Washed out colors on recording

Desoroxxx

New Member
So I want to start recording my IntelliJ Idea, but for some reason my OBS recording is extremely washed out.

This is the recording:
1669941929468.png


And here is a screenshot:
1669941981978.png


I tried using three different video players and none helped.
Tried using a different color format I444 which fixed the issue but it was either getting converted back in washed out everywhere else or it just did not work has anybody a fix for this?
 

AaronD

Active Member
Except for the player overlay, your two screenshots look the same to me. Is there a better way to capture what you're seeing?
 

koala

Active Member
Make sure you did not activate any "video optimizations" within your graphics driver. Such optimizations change color, brightness and contrast for media players while media playback only and might be the reason for what you experience.
 

Desoroxxx

New Member
Make sure you did not activate any "video optimizations" within your graphics driver. Such optimizations change color, brightness and contrast for media players while media playback only and might be the reason for what you experience.
Already checked everywhere I could think of and I did not find any display/video "enhancement" that where turned on
 

Desoroxxx

New Member
Except for the player overlay, your two screenshots look the same to me. Is there a better way to capture what you're seeing?
I have made a clearer example of the washed-out colors.
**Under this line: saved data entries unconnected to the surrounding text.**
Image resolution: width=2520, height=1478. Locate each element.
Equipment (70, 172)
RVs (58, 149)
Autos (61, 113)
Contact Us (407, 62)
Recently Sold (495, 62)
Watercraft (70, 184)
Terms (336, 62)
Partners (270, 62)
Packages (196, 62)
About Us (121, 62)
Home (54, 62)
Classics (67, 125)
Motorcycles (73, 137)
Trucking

Do not pay attention to resolution or weirdness, just colors since I had to scale the screenshot and I made it quick so things are not perfectly aligned.

The Orange & Yellow (Right is the recording & Left is the screenshot):
1670004084023.png


The Yellow (Right is the recording & Left is the screenshot):
1670004112611.png


The Green (Right is the screenshot & Left is the recording):
1670004008687.png
 

Desoroxxx

New Member
Also, we can use a color picker to look at the colors more clearly

Recording #a37752:
1670004300661.png


Screenshot #bf7237:
1670004346853.png
 

koala

Active Member
The colors are slightly different because of the 4:2:0 color space (color resolution is half of luma (brightness) resolution). This is unavoidable for most workflows where the final product is consumed through streaming/video on demand services like Youtube. If you use color space i444, the color resolution is the same as the luma resolution, so this doesn't happen, but every postprocessing step has to explictly support and actually use that color space as well.

The other thing is the blurriness. It seems your output resolution is not the same as the original resolution of your source, so some rescaling takes place. This makes the output slightly blurry, and for high contrast content like colored text on dark uniform background, this is changing colors as well, because it merges colors from the background to the border pixels of the letters.
 

Suslik V

Active Member
Sometimes a specially crafted color test charts (tables) can help to find where exactly the color error is: on displaying, on conversion, on recording or decoding.

There were some Color Format test charts (8-bit) in the Resources>Guides (Studio) section of the forum:
 

Desoroxxx

New Member
The colors are slightly different because of the 4:2:0 color space (color resolution is half of luma (brightness) resolution). This is unavoidable for most workflows where the final product is consumed through streaming/video on demand services like Youtube. If you use color space i444, the color resolution is the same as the luma resolution, so this doesn't happen, but every postprocessing step has to explictly support and actually use that color space as well.

The other thing is the blurriness. It seems your output resolution is not the same as the original resolution of your source, so some rescaling takes place. This makes the output slightly blurry, and for high contrast content like colored text on dark uniform background, this is changing colors as well, because it merges colors from the background to the border pixels of the letters.
The blurriness is only due to Gimp Scaling
 

Cferrari

New Member
This is unavoidable for most workflows where the final product is consumed through streaming/video on demand services like Youtube. If you use color space i444, the color resolution is the same as the luma resolution, so this doesn't happen, but every postprocessing step has to explictly support and actually use that color space as well.
What? how do I find out what "color space" I 'should' be using for a 4K footage?

Why is this 'unavoidable'? isn't oBS the most widely used footage-recording software for games?
 

koala

Active Member
It's unavoidable due to the memory layout how the video data is stored. OBS is just using the standard (NV12). Every other recording software using the same color format will show the same. (btw. I made a small mistake in terminology: I talk about Color Format, not about Color Space)
 

Suslik V

Active Member
What? how do I find out what "color space" I 'should' be using for a 4K footage?
It depends on source and target display device.
For YouTube (uploading encoding settings, SDR and HDR, as for now):

As for today, the NV12 and rec709 (BT.709) at limited color range are OK for the 8-bit content in all stages of your production.